--- WHAT THE TASK REQUIRES ---
Search each line below for "computer", then return the lines where it appears.

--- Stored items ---
※ ※ ※

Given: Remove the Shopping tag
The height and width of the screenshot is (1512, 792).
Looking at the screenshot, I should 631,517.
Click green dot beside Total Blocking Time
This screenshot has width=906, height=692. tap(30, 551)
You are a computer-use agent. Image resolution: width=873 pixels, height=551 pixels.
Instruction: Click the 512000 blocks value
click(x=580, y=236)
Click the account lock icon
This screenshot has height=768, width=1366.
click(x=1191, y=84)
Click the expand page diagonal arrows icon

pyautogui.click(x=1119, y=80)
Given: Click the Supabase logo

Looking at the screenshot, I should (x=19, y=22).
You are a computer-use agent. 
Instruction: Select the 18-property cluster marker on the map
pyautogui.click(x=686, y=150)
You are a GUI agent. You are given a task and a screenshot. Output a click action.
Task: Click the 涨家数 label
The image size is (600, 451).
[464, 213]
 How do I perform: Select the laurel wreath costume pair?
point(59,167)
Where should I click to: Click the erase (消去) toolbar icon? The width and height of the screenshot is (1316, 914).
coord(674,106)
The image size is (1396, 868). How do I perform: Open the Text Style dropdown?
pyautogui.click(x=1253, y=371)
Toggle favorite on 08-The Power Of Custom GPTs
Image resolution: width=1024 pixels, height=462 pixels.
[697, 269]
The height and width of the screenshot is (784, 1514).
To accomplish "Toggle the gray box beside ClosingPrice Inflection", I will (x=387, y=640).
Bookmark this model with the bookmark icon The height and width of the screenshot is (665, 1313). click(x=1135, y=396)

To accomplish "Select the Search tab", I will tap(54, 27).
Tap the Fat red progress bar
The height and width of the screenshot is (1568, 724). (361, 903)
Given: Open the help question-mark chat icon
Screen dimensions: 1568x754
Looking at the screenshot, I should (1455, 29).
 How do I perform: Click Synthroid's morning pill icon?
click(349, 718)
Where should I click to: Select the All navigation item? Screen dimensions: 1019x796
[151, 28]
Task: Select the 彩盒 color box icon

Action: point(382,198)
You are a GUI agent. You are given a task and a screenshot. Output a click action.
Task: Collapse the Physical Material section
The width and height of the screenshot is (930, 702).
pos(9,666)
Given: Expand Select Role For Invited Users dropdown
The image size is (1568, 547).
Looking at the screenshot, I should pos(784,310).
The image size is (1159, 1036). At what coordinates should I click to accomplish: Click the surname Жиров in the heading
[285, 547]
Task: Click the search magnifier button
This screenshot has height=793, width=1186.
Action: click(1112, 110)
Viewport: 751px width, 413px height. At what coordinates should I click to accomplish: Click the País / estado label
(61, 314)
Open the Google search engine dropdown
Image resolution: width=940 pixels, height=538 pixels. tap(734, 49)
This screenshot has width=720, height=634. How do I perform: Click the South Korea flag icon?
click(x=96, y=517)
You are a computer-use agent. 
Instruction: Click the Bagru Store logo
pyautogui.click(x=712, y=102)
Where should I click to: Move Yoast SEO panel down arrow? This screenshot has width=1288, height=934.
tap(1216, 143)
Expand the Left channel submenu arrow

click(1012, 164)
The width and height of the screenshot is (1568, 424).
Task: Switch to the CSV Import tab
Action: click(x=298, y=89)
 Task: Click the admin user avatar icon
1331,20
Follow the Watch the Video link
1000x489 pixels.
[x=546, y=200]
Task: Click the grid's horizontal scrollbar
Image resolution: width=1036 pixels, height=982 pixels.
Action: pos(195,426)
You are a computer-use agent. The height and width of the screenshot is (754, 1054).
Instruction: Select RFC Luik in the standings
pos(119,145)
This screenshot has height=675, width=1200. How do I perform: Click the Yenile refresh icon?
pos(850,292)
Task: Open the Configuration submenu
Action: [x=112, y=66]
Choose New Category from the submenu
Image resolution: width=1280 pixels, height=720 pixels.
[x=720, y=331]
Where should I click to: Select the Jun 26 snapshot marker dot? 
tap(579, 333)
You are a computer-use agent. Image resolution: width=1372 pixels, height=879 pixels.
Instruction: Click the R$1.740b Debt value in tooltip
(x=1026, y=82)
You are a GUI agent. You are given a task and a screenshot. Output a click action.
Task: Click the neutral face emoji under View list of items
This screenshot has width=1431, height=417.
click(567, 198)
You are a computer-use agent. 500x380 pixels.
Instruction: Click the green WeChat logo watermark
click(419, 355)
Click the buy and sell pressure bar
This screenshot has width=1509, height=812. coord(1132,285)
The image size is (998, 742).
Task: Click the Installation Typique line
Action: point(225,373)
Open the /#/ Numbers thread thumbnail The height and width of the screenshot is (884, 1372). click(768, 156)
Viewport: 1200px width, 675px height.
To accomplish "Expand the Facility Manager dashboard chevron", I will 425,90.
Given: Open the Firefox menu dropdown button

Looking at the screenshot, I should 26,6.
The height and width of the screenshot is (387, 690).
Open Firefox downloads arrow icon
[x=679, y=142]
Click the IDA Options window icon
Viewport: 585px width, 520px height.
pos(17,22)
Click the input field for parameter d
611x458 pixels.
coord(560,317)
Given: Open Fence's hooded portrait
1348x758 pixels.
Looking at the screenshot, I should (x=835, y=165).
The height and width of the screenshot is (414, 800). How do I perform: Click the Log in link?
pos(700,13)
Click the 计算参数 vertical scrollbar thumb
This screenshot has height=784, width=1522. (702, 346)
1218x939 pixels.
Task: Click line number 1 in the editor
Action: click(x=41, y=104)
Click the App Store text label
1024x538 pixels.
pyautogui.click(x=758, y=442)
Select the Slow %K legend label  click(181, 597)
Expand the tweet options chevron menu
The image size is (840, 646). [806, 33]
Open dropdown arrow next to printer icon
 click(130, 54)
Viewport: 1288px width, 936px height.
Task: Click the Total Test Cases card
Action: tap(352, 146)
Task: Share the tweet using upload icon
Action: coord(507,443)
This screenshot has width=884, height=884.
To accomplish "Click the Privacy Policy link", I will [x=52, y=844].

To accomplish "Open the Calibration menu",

※ ※ ※

--- EXERCISE SOLUTION ---
You are a computer-use agent. Image resolution: width=873 pixels, height=551 pixels.
You are a computer-use agent. 
You are a computer-use agent. 
You are a computer-use agent. The height and width of the screenshot is (754, 1054).
You are a computer-use agent. Image resolution: width=1372 pixels, height=879 pixels.
You are a computer-use agent. 500x380 pixels.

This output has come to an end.